Il s'enferma alors dans une solitude absolue, où toutes les chauves-souris de l'ennui ne tardèrent pas à venir faire leur nid, et il appela le travail à son secours, mais ce fut en vain. Chaque soir, après avoir sué autant de gouttes d'eau qu'il avait usé de gouttes d'encre, il écrivait une vingtaine de lignes dans lesquelles une vieille idée plus fatiguée que le juif errant, et mal vêtue de haillons empruntés aux friperies littéraires, dansait lourdement sur la corde roide du paradoxe. En relisant ces lignes, Rodolphe demeurait consterné comme un homme qui voit pousser des orties dans la plate-bande où il a cru semer des roses. Il déchirait alors la page où il venait d'égrener ces chapelets de niaiseries, et la foulait aux pieds avec rage.
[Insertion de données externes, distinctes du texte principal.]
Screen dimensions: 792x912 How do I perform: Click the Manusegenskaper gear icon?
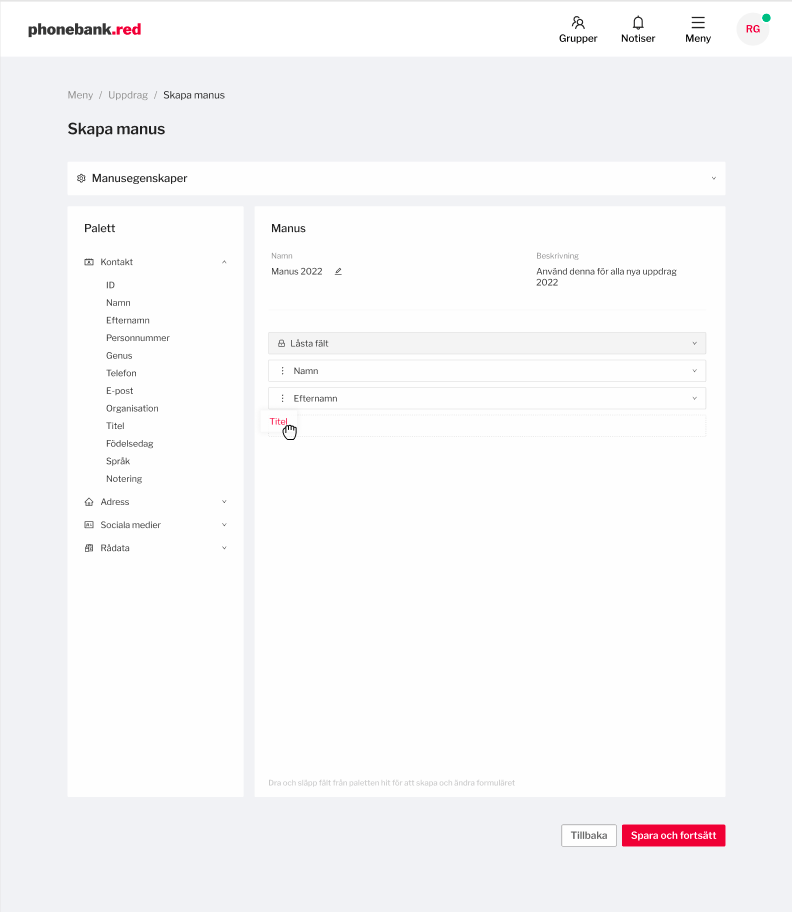tap(82, 178)
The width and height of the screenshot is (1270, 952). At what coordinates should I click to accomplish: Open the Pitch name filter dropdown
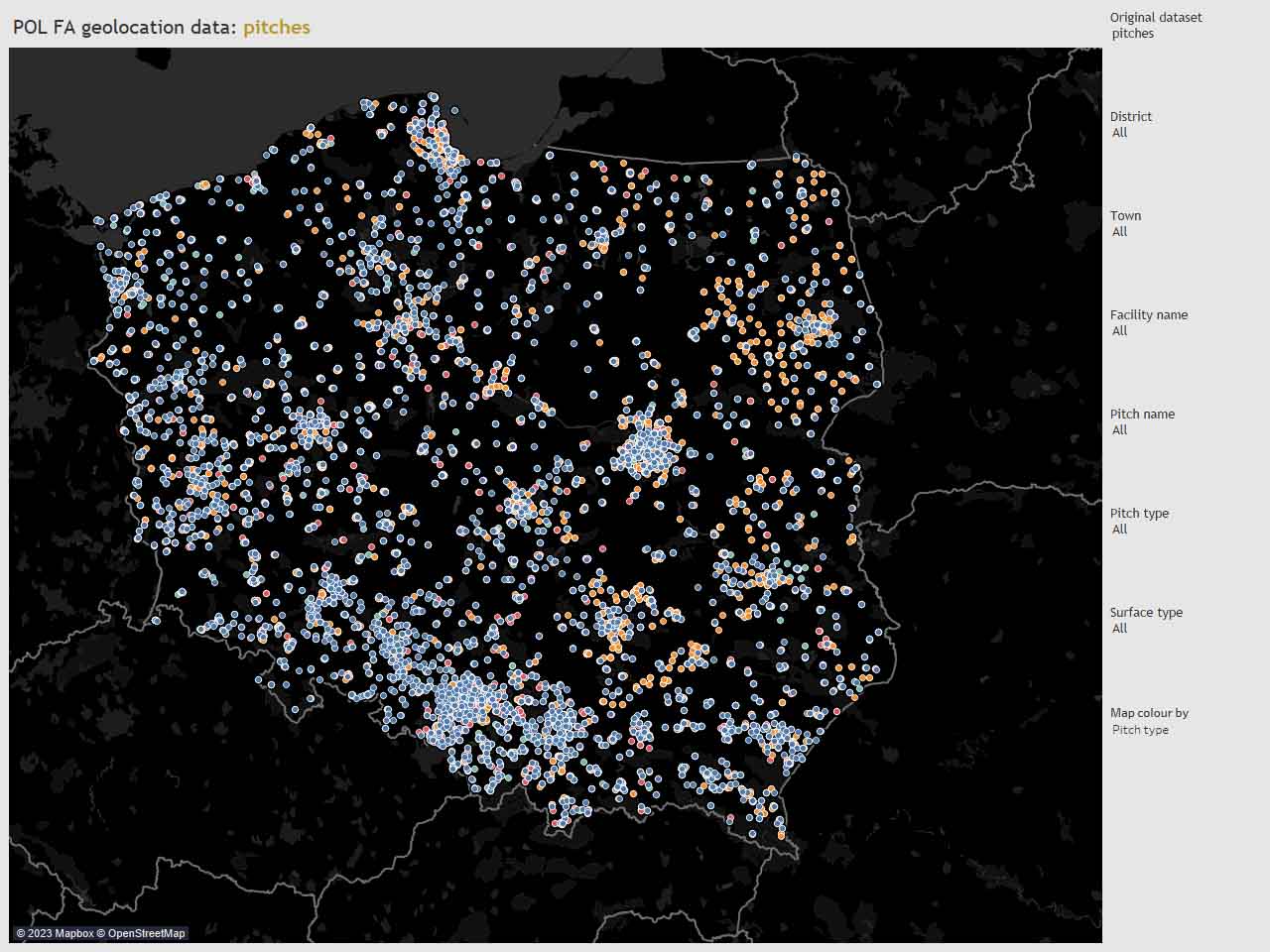(x=1120, y=430)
– Allons, disait-il en se frappant la poitrine à l'endroit du cœur, la corde est cassée, résignons-nous. Et comme depuis longtemps une semblable déception succédait à toutes ses tentatives de travail, il fut pris d'une de ces langueurs découragées qui font trébucher les orgueils les plus robustes et abrutissent les intelligences les plus lucides. Rien n'est plus terrible, en effet, que ces luttes solitaires qui s'engagent quelquefois entre l'artiste obstiné et l'art rebelle, rien n'est plus émouvant que ces emportements alternées d'invocations tour à tour suppliantes et impératives adressées à la muse dédaigneuse ou fugitive.

Les plus violentes angoisses humaines, les plus profondes blessures faites au vif du cœur ne causent pas une souffrance qui approche de celle qu'on éprouve dans ces heures d'impatience et de doute si fréquentes pour tous ceux qui se livrent au périlleux métier de l'imagination.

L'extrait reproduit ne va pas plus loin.